REBELIÃO 96: Vitória ou Morte

ECOS DE PRAGA I

Sua presença no restaurante provocava um indisfarçável desconforto nos clientes. A enorme figura, de quase dois metros de altura, com os ombros larguíssimos cobertos por um casaco negro, e um chapéu da mesma cor realçava ainda mais seu porte imenso, passou silenciosamente por entre mesas e cadeiras, alheio aos olhares fugazes e comentários abafados.

Um homem jovem, de cabelos castanhos, comia avidamente um prato de carne de porco com molho de aspargos e purê de batatas. Os talheres cortavam grandes nacos de pernil que eram enfiados goela abaixo com uma pressa inexplicável. Ele percebeu que o rabino vinha em sua direção, e respondeu com uma saudação curta:

— Salve, rabino.

O homem de barbas de porte titânico nada falou, limitando-se a puxar a cadeira e sentar-se. Sua barba ainda era bem negra, apesar da idade avançada.

— Este porco está delicioso, mas lamento que sua religião o impeça de juntar-se a mim...

O rabino continuou sem esboçar nenhuma reação.

— Não se ofenda. Perdoe-me, mas estou faminto — deu mais uma garfada, enfiando mais uma fatia gordurosa pela boca. Tomou um gole de vinho tinto.

— Considere-se meu convidado, peça o que quiser — tentou um gesto amistoso, esperando agradar seu companheiro de mesa.
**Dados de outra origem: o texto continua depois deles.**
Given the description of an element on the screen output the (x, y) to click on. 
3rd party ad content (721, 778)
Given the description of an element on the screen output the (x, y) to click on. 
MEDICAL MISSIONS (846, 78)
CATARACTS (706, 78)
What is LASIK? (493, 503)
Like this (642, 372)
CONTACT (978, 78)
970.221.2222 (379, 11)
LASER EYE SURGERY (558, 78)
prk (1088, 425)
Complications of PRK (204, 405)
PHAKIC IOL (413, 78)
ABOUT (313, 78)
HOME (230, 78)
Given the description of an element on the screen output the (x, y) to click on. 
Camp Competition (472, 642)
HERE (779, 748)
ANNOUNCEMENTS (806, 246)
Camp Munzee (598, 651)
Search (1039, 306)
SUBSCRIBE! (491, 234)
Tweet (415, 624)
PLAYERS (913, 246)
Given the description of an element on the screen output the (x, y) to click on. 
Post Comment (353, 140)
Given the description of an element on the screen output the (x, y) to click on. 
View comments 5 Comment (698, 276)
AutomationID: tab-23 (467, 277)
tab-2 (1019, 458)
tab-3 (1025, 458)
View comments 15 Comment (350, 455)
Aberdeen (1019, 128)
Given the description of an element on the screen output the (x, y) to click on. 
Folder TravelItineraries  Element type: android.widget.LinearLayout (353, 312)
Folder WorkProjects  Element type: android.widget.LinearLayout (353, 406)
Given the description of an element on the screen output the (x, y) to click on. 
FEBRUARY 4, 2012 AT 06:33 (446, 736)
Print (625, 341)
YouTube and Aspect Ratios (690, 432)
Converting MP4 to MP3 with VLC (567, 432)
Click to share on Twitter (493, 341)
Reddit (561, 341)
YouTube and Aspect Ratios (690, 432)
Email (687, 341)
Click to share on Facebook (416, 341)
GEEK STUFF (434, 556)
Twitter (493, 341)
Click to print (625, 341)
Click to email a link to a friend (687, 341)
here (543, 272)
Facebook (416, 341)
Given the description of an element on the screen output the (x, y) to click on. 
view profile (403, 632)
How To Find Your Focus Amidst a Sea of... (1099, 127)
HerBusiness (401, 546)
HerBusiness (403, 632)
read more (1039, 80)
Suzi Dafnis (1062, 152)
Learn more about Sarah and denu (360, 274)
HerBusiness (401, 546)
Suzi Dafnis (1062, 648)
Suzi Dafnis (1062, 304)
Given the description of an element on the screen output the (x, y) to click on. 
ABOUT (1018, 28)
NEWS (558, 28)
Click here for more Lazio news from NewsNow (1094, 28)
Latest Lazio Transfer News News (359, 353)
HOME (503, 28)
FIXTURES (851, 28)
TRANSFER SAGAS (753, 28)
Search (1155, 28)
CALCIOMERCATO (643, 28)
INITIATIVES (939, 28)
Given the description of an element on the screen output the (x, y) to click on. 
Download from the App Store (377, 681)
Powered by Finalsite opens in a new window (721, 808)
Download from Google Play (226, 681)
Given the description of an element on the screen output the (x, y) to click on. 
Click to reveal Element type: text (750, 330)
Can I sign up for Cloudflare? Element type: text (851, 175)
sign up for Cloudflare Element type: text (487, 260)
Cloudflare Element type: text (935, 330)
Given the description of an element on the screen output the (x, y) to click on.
— Obrigado, Nepomuceno, mas isto não é uma visita festiva. A voz era tão rouca que mais parecia um trovão abafado.

— Mais um cemitério judaico foi violado, e a duas sinagogas em Brno foram incendiadas — disse ele, num esforço tremendo para que o tom fosse de um sussurro.

— Os neonazistas andam agitados ultimamente. Esta cidade está com muitas cabeças ocas circulando por aí, e temos muitos idiotas para preencher o espaço vazio com idéias simplórias — João Nepomuceno continuou sua refeição, alheio ao tom sombrio do rabino Joab. Encheu a colher com purê de batata.

— Kalaew está envolvido.

— Ele está morto, Joab. Os próprios nazireus de Viena me garantiram isso.

— O maldito sobreviveu, encontre-me amanhã na Sinagoga Pinkas, após o pôr do sol, e eu explicarei melhor.

O rabino Joab ben-Abraham ben-Saul levantou-se e deixou o restaurante em ritmo acelerado. João Nepomuceno conhecia o rabino há muito tempo, e sabia que aquele homem mantinha-se sempre muito bem informado.

Na tarde seguinte, quando o sol poente tingia as vidraças dos prédios de vermelho, um carro velho, mas de lataria impecavelmente branca, estacionava na viela lateral que margeava a Sinagoga Pinkas. Aquele veículo, que poderia ser considerado uma relíquia, remontava ao tempo das indústrias comunistas, e ainda rodava incólume ao tempo graças aos talentos em mecânica de seu dono.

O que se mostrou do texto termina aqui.